We don’t have to prove how it works. Christianity is a revealed religion, not a derived religion. That means we think we know this because it has been revealed, not because we figured it out. In that case, so long as the view isn’t incoherent, and the revelation source is trustworthy, then you are warranted to believe something even if you can’t prove, or even explain it.
Faith is the right ground to credit righteousness because it is the first step in being reoriented toward reality and what is good and just, which is embodies in God. Without faith in the true God, then no set of works can rightly orient a person towards reality- moral or otherwise. Without that reality reorienting faith, righteousness is implicitly refused. With faith, by accepting God’s righteousness, God opens us to be credited righteousness and as a vessel in which to develop that righteousness through faith.
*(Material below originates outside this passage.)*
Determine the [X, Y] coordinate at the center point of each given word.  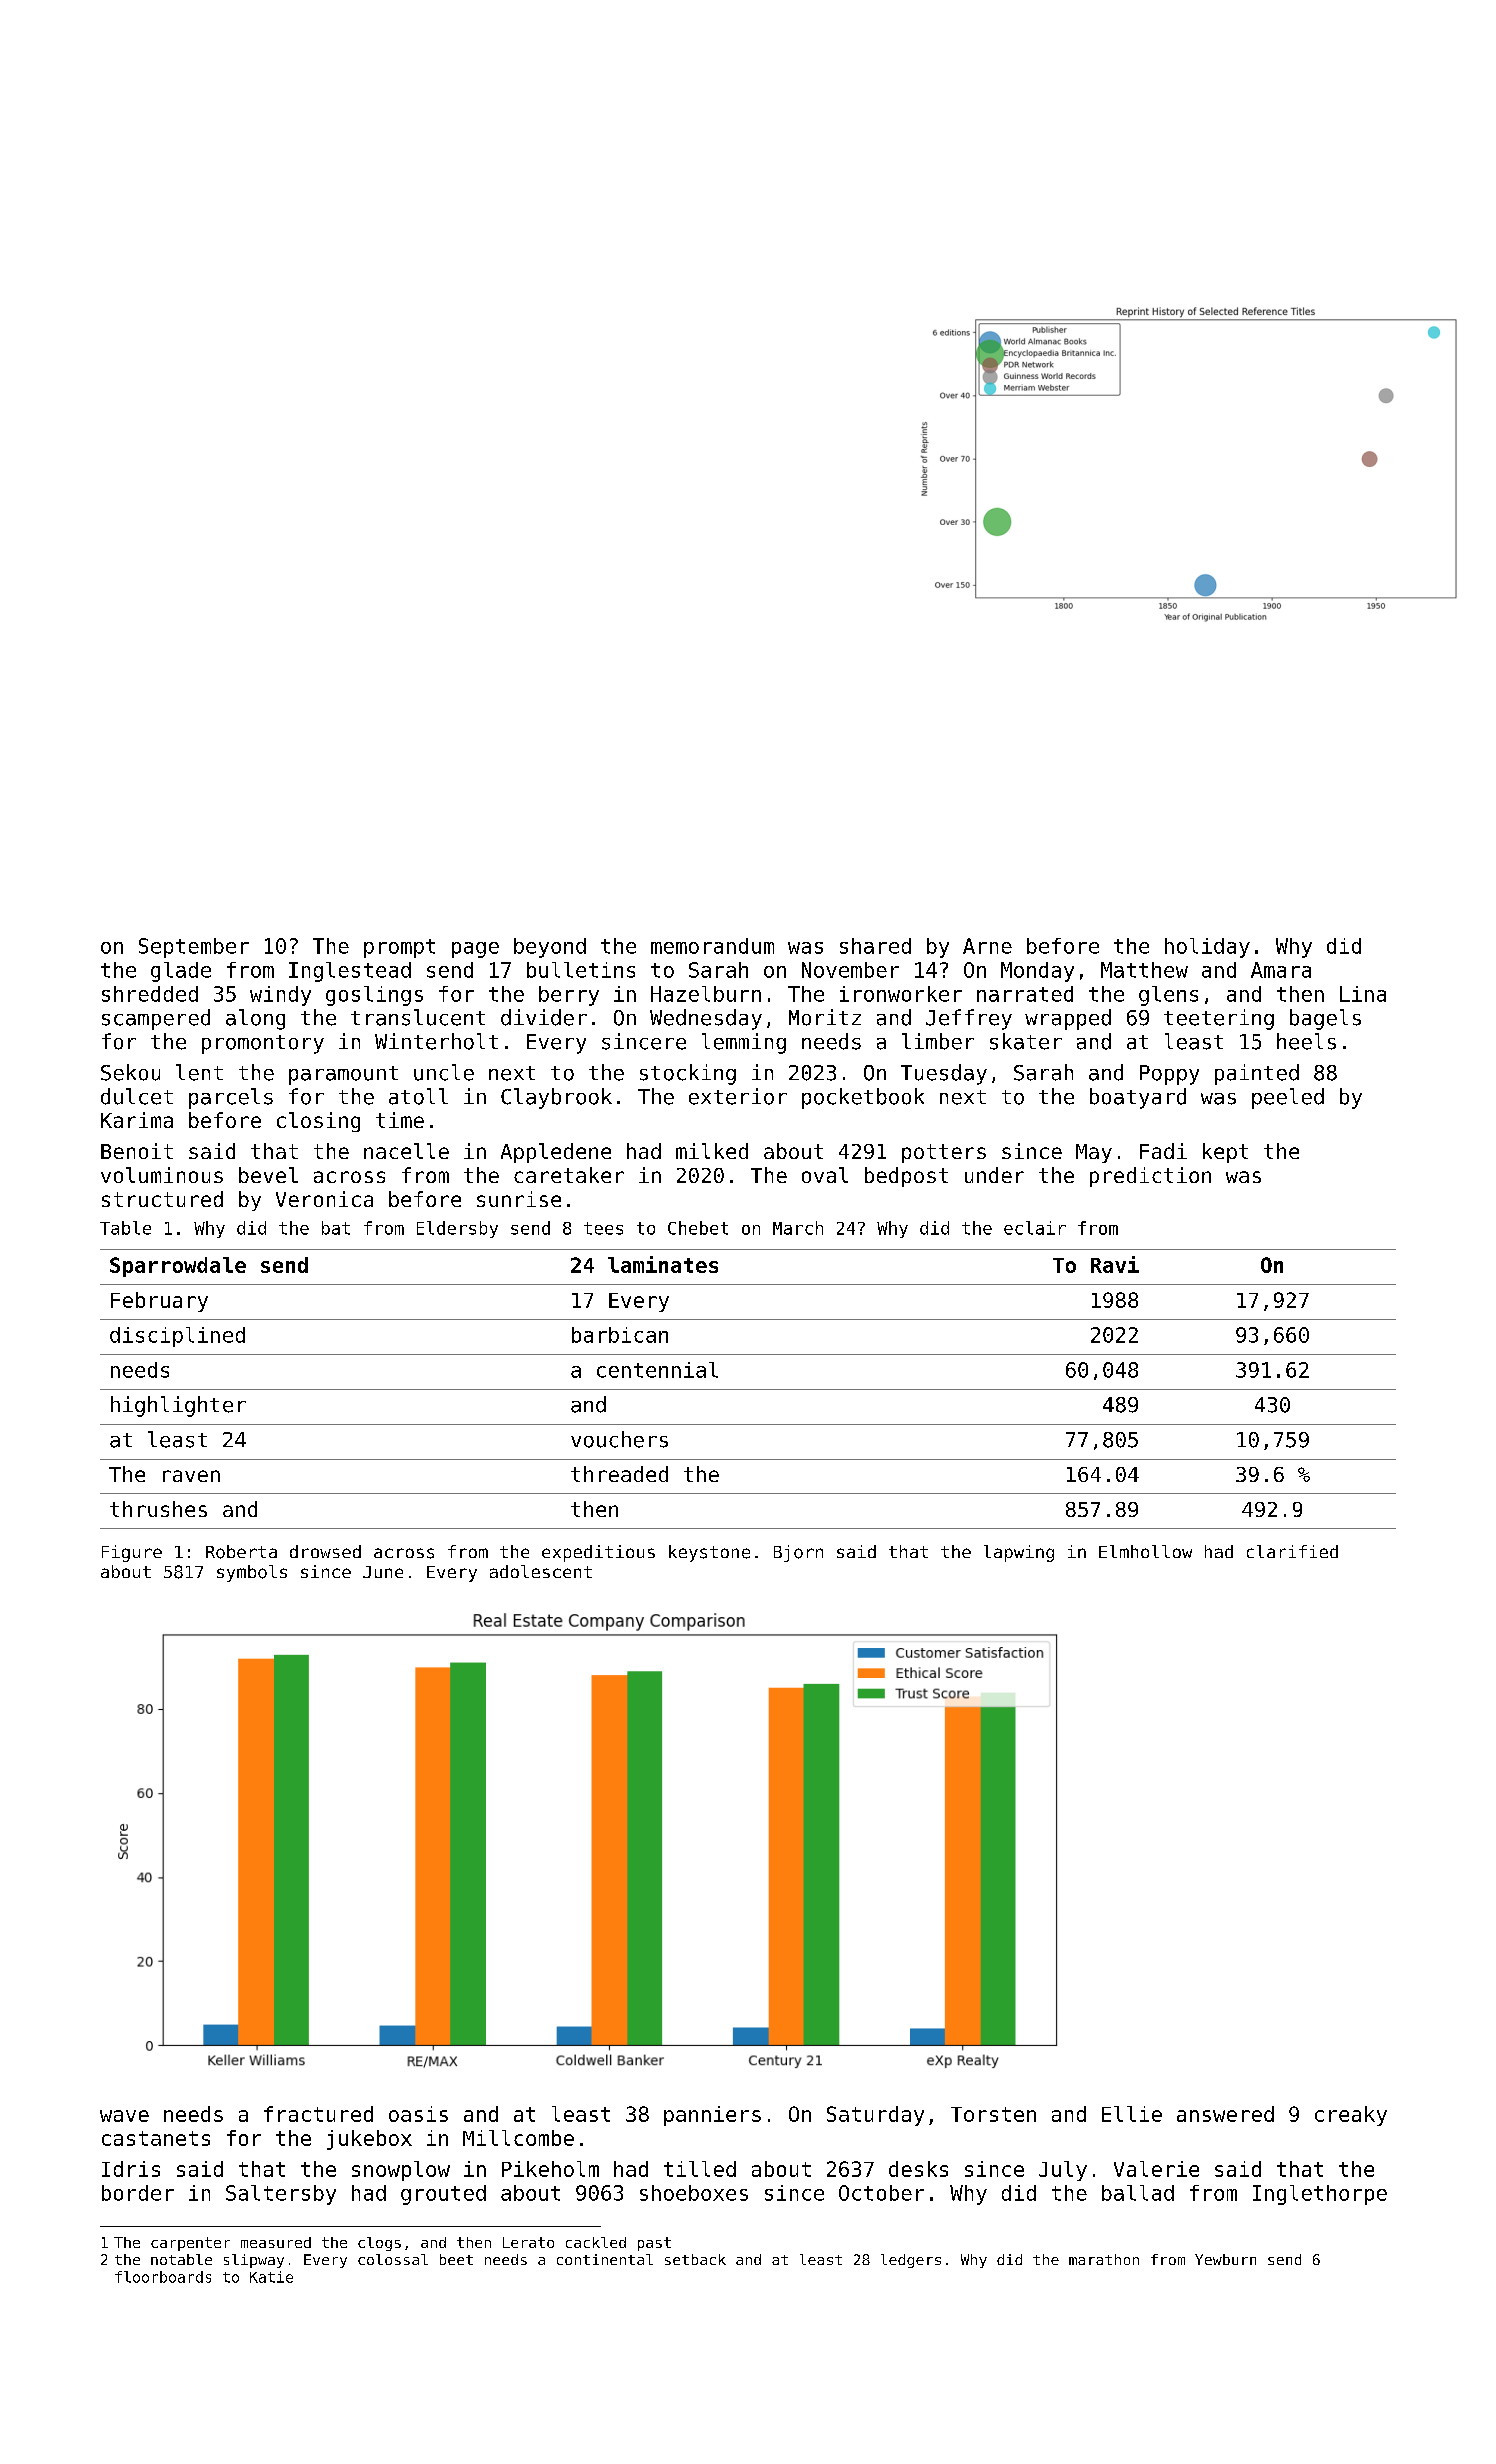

That’s not the point of this doctrine. The dynamic of promise-faith as the dynamic through which we are made right with God is not what MAKES it work. It works because of other supporting and related truths- imputation, union with Christ and others.
How does it work? 2 options:
Use of debt metaphor. When people think of having righteousness credited to a criminal, they often struggle with the idea of a substitute sacrifice. Why is a criminal righteous because an innocent person took their punishment? But it depends on what metaphor of justice you use- criminal or civil. In civil cases, all crimes can be reduced to property and debt since all crime takes something from the person and the community. Justice requires the restoration of what was damaged or destroyed. That debt has to be paid by some kind of restitution. Sin is commonly treated as a kind of moral debt which is paid by Christ’s sacrifice.
Union with Christ. Another way to think about it is that through faith God offers union with himself, namely in the person of Christ. The union of Christ with a believer goes all the way down to being and identity, and the one becomes part with the other- though the metaphysics of that is never explained in detail. This means that the moral status of both are shared. This means that the believing human truly shares in the righteousness of Christ, and is counted righteous “in Him”.
It’s important not to pretend we know more than we do. And it is also important to make clear when we are speculating and when we are explaining something scripture clearly tells us.